_ACTIVITY_
Beginning at the line that contains "The image size is (693, 547).", return every remaining line of the data below exactly; return nothing before it.

_THE DATA_
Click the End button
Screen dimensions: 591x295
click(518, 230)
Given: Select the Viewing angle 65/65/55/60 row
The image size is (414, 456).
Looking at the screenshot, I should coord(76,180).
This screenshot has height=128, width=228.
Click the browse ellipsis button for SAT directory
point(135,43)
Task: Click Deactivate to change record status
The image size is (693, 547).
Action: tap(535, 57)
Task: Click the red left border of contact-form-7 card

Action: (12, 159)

_YOUR SOLUTION_
The image size is (693, 547).
Action: tap(535, 57)
Task: Click the red left border of contact-form-7 card

Action: (12, 159)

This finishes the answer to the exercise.